Jazz Under the Nazis

Run to your bookstore and get a copy of Esi Edugyan’s Half-Blood Blues and relish this wondrous novel.  Give copies to your friends.  Let the book be so successful that publishers ask themselves how they could ignore the novel after it was written.  Edugyan is Canadian, of Ghanaian heritage, and the author of an earlier prize-winning novel, The Second Life of Samuel Tyne, but that didn’t make it easy for her get a publisher for Half-Blood Blues.  When the book was finally published by Serpent’s Tail in England, things began to change for her.  The novel was short-listed for the Man Booker Prize last year, but that didn’t help her get an American hard-cover publisher.  Fortunately, the editors at Picador still appreciate good books and have published it as a paperback original.  Moral of this story?  It’s too much to expect editors to recognize greatness.  These days, books are only commodities—you sell them like toothpaste and detergent.

The novel gravitates around two time periods: 1939-1940 and 1992.  In the earlier period, Edugyan focuses on a group of jazz musicians known as the Hot-Time Swingers.  They’re all young, barely into their twenties: “A bunch of German and American kids meeting up in Berlin and Paris between the wars to make all this wild, joyful music before the Nazis kick it to pieces.”  A couple of them are African-American; the others are German, including one guy named Hieronymus Falk (called Hiero).  His mother was German and father West African, which makes him a German citizen.  A couple of the others are Aryan; another’s a German Jew during the awful time of Hitler’s rise.

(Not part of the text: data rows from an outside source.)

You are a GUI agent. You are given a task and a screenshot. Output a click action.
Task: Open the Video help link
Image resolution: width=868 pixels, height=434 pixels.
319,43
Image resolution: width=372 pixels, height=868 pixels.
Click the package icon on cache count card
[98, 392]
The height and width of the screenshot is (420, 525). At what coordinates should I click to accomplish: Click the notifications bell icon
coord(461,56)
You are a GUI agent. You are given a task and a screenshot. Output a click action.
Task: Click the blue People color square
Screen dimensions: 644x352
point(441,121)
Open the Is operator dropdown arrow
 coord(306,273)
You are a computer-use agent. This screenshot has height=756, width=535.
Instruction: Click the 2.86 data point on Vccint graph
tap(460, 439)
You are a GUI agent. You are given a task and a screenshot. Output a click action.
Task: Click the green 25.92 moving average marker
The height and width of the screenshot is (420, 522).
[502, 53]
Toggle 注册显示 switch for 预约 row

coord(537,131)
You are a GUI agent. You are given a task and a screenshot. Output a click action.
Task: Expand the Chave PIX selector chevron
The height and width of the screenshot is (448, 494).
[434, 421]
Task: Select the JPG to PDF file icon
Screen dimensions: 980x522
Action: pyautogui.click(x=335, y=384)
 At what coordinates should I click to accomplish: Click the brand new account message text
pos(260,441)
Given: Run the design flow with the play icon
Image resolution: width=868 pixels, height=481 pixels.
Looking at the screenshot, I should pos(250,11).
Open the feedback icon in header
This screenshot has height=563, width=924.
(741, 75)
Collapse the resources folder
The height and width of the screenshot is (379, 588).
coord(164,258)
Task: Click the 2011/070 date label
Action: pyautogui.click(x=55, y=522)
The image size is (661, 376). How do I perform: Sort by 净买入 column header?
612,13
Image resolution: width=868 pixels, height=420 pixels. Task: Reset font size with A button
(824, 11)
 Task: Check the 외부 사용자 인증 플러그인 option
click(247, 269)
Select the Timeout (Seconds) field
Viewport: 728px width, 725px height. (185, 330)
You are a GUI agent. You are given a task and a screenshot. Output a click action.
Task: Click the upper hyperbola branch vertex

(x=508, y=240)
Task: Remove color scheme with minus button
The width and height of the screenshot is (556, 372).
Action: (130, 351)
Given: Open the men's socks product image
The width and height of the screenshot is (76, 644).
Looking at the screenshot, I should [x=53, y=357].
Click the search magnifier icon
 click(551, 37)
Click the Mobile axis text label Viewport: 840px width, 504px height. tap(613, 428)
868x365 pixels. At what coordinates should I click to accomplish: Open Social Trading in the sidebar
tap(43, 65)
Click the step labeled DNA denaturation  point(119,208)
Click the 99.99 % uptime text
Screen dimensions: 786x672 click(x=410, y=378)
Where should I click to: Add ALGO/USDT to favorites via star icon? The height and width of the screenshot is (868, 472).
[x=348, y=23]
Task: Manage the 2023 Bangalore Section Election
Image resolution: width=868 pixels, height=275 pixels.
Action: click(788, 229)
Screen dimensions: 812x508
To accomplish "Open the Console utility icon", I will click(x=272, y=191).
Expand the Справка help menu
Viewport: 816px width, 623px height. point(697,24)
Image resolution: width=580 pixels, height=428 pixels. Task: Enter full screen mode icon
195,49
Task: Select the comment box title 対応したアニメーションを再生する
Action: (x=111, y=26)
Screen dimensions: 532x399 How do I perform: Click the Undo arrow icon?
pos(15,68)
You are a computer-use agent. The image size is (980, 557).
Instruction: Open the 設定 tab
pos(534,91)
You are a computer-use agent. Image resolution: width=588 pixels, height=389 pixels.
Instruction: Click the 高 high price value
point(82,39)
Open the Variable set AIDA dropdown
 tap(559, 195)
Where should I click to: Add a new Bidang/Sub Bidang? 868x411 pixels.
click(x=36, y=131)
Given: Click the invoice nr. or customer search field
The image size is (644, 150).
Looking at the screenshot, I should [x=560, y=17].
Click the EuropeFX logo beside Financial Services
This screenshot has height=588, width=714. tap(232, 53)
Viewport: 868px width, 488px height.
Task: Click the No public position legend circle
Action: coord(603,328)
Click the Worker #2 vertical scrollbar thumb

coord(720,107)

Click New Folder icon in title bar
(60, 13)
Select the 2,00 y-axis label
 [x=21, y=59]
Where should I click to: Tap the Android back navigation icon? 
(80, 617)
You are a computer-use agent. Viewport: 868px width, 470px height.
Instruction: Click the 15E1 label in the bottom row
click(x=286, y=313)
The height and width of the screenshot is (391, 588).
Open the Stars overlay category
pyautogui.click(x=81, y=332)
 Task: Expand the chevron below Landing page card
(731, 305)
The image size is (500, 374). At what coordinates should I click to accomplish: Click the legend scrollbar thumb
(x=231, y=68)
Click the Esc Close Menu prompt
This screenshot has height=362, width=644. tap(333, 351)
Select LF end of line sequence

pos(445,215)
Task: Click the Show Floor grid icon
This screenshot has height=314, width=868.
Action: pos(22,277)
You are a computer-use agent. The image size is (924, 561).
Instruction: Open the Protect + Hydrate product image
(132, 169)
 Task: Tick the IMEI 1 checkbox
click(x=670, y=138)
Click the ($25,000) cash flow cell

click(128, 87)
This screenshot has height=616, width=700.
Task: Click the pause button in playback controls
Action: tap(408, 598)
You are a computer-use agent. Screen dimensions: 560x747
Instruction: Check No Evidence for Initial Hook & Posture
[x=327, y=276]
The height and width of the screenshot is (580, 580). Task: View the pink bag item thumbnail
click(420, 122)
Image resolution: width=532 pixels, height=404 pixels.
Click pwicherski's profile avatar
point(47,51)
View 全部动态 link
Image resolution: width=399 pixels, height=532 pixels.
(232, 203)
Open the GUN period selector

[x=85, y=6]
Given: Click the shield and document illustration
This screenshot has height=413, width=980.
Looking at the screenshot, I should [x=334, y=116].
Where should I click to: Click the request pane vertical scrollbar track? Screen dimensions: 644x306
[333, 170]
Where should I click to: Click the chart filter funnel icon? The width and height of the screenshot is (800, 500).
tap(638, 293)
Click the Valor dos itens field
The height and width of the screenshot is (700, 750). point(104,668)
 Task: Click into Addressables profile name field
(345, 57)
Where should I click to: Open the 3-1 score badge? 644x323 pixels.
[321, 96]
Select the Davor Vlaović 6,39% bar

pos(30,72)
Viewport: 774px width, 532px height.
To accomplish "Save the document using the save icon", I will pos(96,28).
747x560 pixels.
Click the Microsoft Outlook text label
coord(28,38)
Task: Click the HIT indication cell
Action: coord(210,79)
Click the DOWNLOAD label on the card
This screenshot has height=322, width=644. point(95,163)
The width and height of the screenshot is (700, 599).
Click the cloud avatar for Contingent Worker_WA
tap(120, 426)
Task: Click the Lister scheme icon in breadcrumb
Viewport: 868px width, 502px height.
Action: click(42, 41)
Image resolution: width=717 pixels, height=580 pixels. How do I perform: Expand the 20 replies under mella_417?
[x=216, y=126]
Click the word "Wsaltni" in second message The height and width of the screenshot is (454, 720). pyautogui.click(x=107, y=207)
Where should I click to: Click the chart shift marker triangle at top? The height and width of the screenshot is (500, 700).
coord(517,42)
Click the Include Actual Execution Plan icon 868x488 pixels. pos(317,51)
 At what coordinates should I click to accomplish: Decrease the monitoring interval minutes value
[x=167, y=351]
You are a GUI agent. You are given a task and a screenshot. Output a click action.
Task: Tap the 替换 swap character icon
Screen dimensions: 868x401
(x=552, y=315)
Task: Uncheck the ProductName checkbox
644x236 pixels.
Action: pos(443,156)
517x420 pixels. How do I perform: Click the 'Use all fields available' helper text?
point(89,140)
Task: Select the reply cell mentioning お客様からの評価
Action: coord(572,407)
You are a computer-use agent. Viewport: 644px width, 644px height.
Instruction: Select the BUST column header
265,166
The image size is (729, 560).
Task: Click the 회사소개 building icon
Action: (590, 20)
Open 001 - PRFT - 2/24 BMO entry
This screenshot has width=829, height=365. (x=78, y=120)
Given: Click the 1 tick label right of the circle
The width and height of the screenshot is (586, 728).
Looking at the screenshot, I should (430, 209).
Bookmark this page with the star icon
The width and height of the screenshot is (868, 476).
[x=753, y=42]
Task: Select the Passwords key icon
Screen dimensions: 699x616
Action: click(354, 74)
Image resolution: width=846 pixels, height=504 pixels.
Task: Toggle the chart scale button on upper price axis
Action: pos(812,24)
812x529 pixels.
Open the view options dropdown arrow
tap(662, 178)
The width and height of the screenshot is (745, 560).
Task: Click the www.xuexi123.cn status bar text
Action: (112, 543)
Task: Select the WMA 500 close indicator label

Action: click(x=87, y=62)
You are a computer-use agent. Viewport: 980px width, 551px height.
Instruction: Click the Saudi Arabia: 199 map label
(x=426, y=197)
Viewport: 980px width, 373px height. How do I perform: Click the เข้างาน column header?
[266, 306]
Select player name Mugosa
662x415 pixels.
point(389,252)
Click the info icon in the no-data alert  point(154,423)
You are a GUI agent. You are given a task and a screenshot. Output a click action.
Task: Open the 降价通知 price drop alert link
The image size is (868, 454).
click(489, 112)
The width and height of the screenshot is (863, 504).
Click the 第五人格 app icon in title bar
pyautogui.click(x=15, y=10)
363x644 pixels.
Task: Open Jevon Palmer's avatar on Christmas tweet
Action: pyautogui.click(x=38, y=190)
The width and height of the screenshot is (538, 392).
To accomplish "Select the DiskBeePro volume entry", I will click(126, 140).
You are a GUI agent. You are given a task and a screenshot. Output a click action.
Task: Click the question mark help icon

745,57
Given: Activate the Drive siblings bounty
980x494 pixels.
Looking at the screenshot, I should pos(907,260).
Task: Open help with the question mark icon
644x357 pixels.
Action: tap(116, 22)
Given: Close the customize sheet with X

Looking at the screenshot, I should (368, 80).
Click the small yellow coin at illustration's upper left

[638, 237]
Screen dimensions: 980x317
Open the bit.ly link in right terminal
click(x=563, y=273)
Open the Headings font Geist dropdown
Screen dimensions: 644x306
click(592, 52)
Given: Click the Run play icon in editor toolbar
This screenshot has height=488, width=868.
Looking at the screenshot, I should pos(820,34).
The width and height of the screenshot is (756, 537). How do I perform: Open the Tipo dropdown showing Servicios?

Though the Hot-Time Swingers have tried to be apolitical, that’s increasingly difficult given what’s going on in Germany where the story begins.  In the words of Sid, one of the musicians who’s African-American and the novel’s narrator, “Jazz.  Here in Germany it become something worse than a virus.  We was all of us damn fleas, us Negroes and Jews and low-life hoodlums, set on playing that vulgar racket, seducing sweet blond kids into corruption and sex.  It wasn’t a music, it wasn’t a fad.  It was a plague sent out by the dread black hordes, engineered by the Jews.  Us Negroes, see, we was only half to blame—we just can’t help it.  Savages just got a natural feel for filthy rhythms, no self-control to speak of.  But the Jews, brother, now they cooked up this jungle music on purpose.  All part of their master plan to weaken Aryan youth, corrupt its janes, dilute its bloodlines.”

First they’ve got to get out of Berlin, but they don’t all have passports or the necessary papers.  Then, Louis Armstrong learns about them—and their incredible music—and he sends Delilah Brown, a young American woman, to help them escape.  She’s white and has contacts to expedite their papers, but she’s only successful in getting out Hiero, Sid, and Chip—not the three other Germans.  Their escape is an incredible ordeal, with jealousies developing between Sid and Hiero over Delilah.  But they reach Paris and meet Armstrong, who regards Hiero (who plays the trumpet), as his successor.

The scenes in Paris are unforgettable—in large part because of the frenzy created by the approaching German invasion.  There isn’t enough food, so the musicians mostly live on booze.  They stay in an abandoned building, with the windows covered up, and listen to bombs going off in the distance.  Then Armstrong convinces them that their music is so good that they need to cut a new record (though others were cut when they were still in Berlin).  That’s when the tension gets ratcheted up, because Armstrong doesn’t want Sid (who plays the bass) to be part of the back-up.  Chip (on the drums) is fine, and a couple of other musicians are brought in, but the intent is to feature Hiero’s amazing talents on the trumpet.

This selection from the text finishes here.